Task to complete =
In the draft analysis of offensive linemen, how many bench press reps did Cody Whitehair record at the combine?

Le'Raven Clark: This is the easiest one on the page. Clark has the traits teams are looking for, but the tape can be unkind to him. Keep in mind that playing fast is much more coveted than hyper-focusing on technique, so Clark has tremendous room for growth with more coaching. However, if Clark is unable to take the coaching and improve upon his areas of weakness, he will be an early-round bust.

Sleeper alert


Alex Lewis:I don't see a crop of tackles that features many legitimate "sleeper" possibilities in it this year. Lewis has pretty good length, decent size and plays strong. He's not the best athlete in the world, but as a grinder who could end up being a late-round selection and future starter for a team, he might fit the bill.

Interior O-linemen

At the top of the draft board for interior linemen, Kansas State's Cody Whitehair is the lead dog after playing left tackle over the last two seasons. While Whitehair was disappointing on the bench press (16 reps) at the combine, his tape shows plenty of functional strength. Joshua Garnett comes from Stanford's pro-style rushing attack, so he should be an early plug-and-play option at guard.

There are those who see Nick Martin in the same discussion with Ryan Kelly as the top center in this draft, but I don't think it is quite that close. Christian Westerman has power and athleticism but will require additional reps to get acclimated at the next level.

There is quality mid-to-late round depth at both the guard and center spots and I believe we will see centers who could go late or undrafted become eventual starters in the league. Many of the interior linemen in this draft are unusually light, so they must prove they can put on more weight in order to make it in the league.

Teams with greatest need


New Orleans Saints

Jacksonville Jaguars

Baltimore Ravens

Denver Broncos

Arizona Cardinals

Cincinnati Bengals

Chicago Bears

Indianapolis Colts

Top 5 players at the position

1. Cody Whitehair: Whitehair has the ability to be a very good starter with a ceiling that could reach the all-pro level.

2. Joshua Garnett: Garnett should be an early round pick who can come in and start right away.

3. Ryan Kelly: While he could use more mass on his frame, Kelly has the necessary skill­ set and football intelligence to step in and challenge for a starting position right away.

Dataset extract =
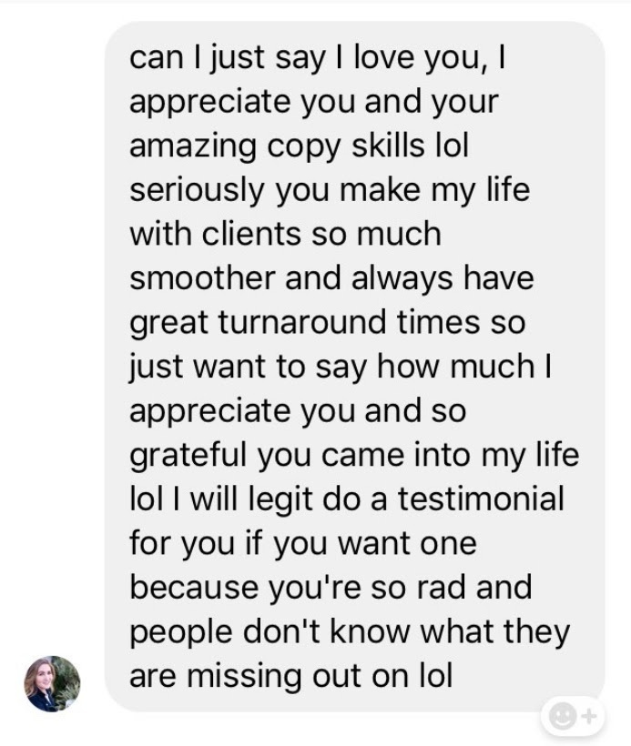Click the phrase "what they" in the message

[494, 631]
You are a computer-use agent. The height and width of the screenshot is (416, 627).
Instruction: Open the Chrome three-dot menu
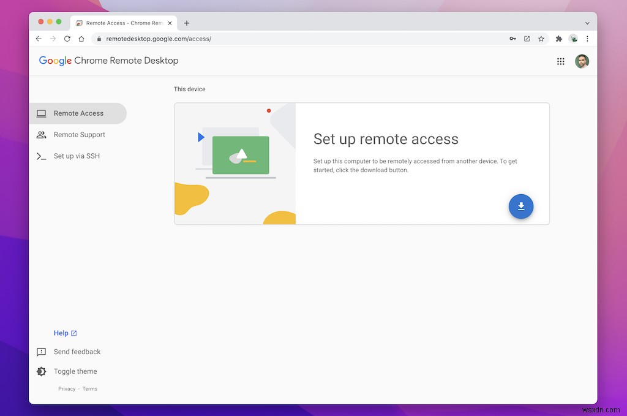click(x=587, y=39)
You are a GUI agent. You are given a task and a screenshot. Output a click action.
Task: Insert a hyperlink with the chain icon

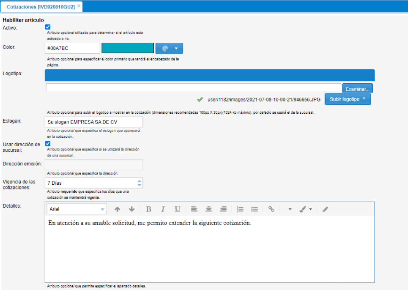pyautogui.click(x=271, y=209)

Solved problem =
16 reps